• [Record extracts]:
━━━━━━━━━━━━━━━━━━━━

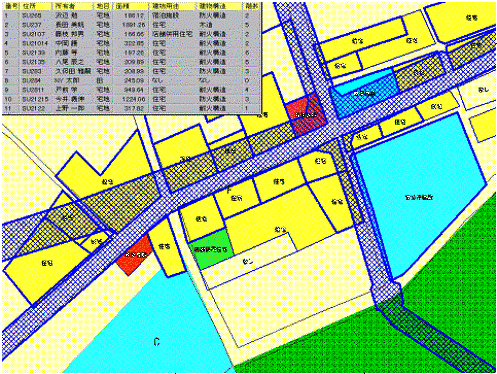497x374 pixels.
Task: Select table row with address SU21215
Action: (131, 99)
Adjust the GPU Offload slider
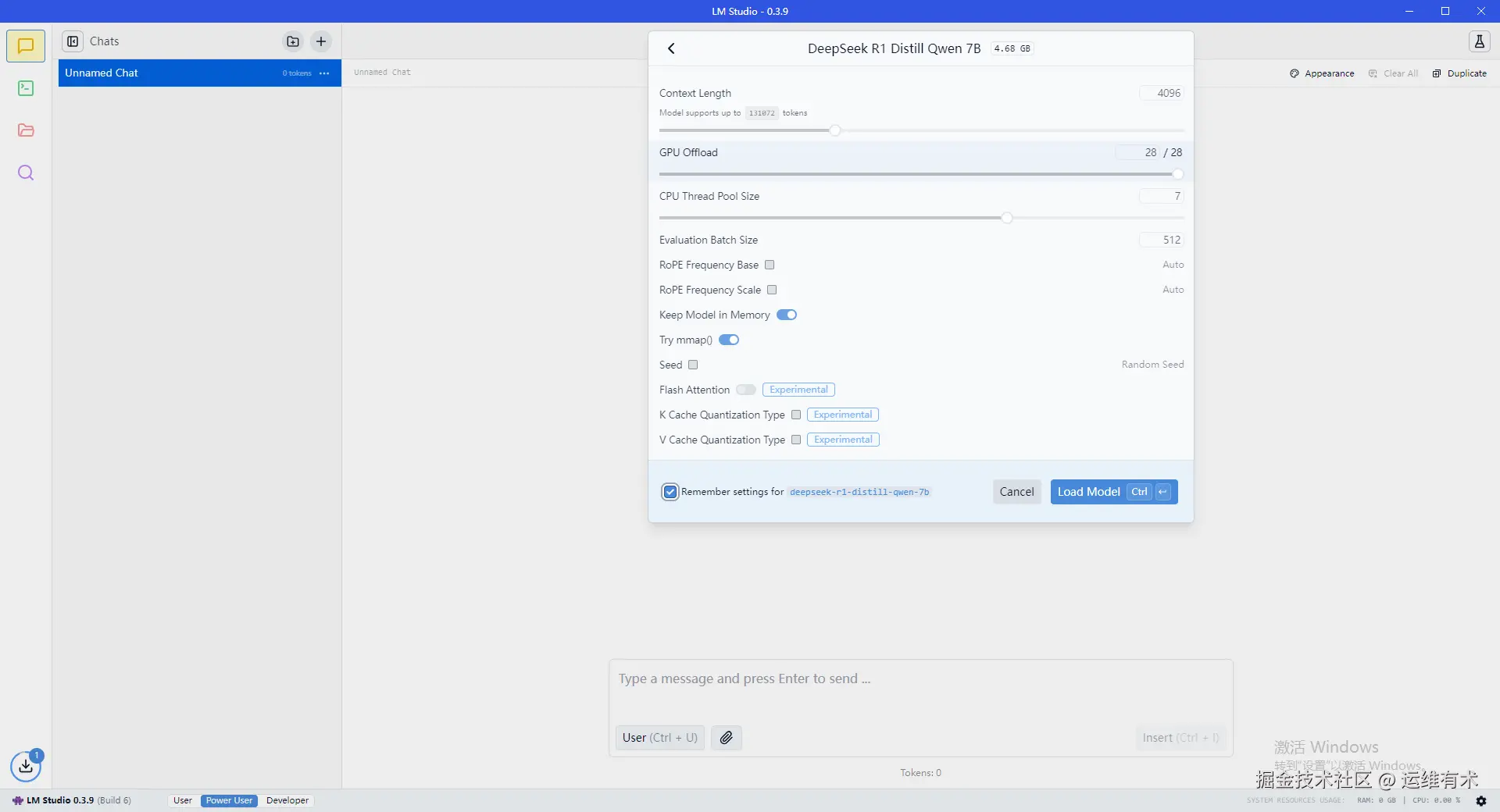The width and height of the screenshot is (1500, 812). pos(1177,174)
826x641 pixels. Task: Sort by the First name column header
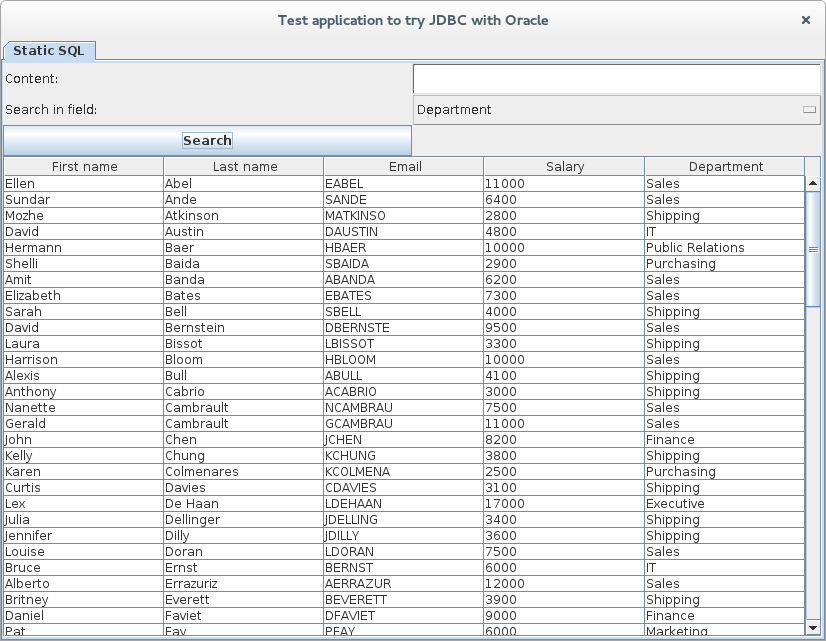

━━━━━━━━━━━━━━━━━━━━

• [Aim]:
Rewrite all the rows above with "slider" changed to "dial" and nothing else altered, omitting the pictures.

• [Exercise result]:
497x374 pixels.
Task: Select table row with address SU21215
Action: (131, 99)
Adjust the GPU Offload dial
The width and height of the screenshot is (1500, 812). pos(1177,174)
826x641 pixels. Task: Sort by the First name column header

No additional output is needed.